> PROBLEM DETAILS
Revise the lines below so that every "Where should I click to" becomes "Where do I click to", and leave everything else unchanged.

> TASK INPUTS

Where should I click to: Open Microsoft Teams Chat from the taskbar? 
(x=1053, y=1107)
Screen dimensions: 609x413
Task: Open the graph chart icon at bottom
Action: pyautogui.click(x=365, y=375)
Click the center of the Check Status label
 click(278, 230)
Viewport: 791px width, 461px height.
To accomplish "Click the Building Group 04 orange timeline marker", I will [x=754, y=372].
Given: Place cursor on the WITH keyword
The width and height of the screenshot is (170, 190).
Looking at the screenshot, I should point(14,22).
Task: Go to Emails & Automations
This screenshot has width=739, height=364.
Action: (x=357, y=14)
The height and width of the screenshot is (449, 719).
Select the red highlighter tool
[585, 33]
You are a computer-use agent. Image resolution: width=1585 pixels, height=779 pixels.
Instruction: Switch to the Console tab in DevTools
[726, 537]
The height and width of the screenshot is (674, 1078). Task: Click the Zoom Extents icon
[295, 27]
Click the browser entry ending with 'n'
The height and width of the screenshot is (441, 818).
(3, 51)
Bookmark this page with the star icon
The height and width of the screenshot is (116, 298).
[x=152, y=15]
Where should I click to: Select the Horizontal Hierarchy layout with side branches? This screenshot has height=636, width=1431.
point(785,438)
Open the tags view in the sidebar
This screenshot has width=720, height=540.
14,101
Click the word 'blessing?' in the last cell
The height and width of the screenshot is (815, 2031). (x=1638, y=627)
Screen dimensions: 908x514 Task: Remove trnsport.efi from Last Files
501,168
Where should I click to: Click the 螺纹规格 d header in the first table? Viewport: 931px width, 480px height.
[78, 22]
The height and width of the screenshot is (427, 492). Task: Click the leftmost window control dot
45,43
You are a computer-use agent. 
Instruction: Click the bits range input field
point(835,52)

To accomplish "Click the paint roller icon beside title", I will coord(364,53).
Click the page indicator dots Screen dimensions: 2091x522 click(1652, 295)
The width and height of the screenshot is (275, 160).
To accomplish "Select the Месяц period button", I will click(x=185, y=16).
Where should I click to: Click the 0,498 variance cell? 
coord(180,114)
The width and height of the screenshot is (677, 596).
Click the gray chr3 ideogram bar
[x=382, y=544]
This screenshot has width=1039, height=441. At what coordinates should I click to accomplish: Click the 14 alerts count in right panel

> RESPONSE TO THE EXERCISE
Where do I click to: Open Microsoft Teams Chat from the taskbar? 
(x=1053, y=1107)
Screen dimensions: 609x413
Task: Open the graph chart icon at bottom
Action: pyautogui.click(x=365, y=375)
Click the center of the Check Status label
 click(278, 230)
Viewport: 791px width, 461px height.
To accomplish "Click the Building Group 04 orange timeline marker", I will [x=754, y=372].
Given: Place cursor on the WITH keyword
The width and height of the screenshot is (170, 190).
Looking at the screenshot, I should point(14,22).
Task: Go to Emails & Automations
This screenshot has width=739, height=364.
Action: (x=357, y=14)
The height and width of the screenshot is (449, 719).
Select the red highlighter tool
[585, 33]
You are a computer-use agent. Image resolution: width=1585 pixels, height=779 pixels.
Instruction: Switch to the Console tab in DevTools
[726, 537]
The height and width of the screenshot is (674, 1078). Task: Click the Zoom Extents icon
[295, 27]
Click the browser entry ending with 'n'
The height and width of the screenshot is (441, 818).
(3, 51)
Bookmark this page with the star icon
The height and width of the screenshot is (116, 298).
[x=152, y=15]
Where do I click to: Select the Horizontal Hierarchy layout with side branches? This screenshot has height=636, width=1431.
point(785,438)
Open the tags view in the sidebar
This screenshot has width=720, height=540.
14,101
Click the word 'blessing?' in the last cell
The height and width of the screenshot is (815, 2031). (x=1638, y=627)
Screen dimensions: 908x514 Task: Remove trnsport.efi from Last Files
501,168
Where do I click to: Click the 螺纹规格 d header in the first table? Viewport: 931px width, 480px height.
[78, 22]
The height and width of the screenshot is (427, 492). Task: Click the leftmost window control dot
45,43
You are a computer-use agent. 
Instruction: Click the bits range input field
point(835,52)

To accomplish "Click the paint roller icon beside title", I will coord(364,53).
Click the page indicator dots Screen dimensions: 2091x522 click(1652, 295)
The width and height of the screenshot is (275, 160).
To accomplish "Select the Месяц period button", I will click(x=185, y=16).
Where do I click to: Click the 0,498 variance cell? 
coord(180,114)
The width and height of the screenshot is (677, 596).
Click the gray chr3 ideogram bar
[x=382, y=544]
This screenshot has width=1039, height=441. At what coordinates should I click to accomplish: Click the 14 alerts count in right panel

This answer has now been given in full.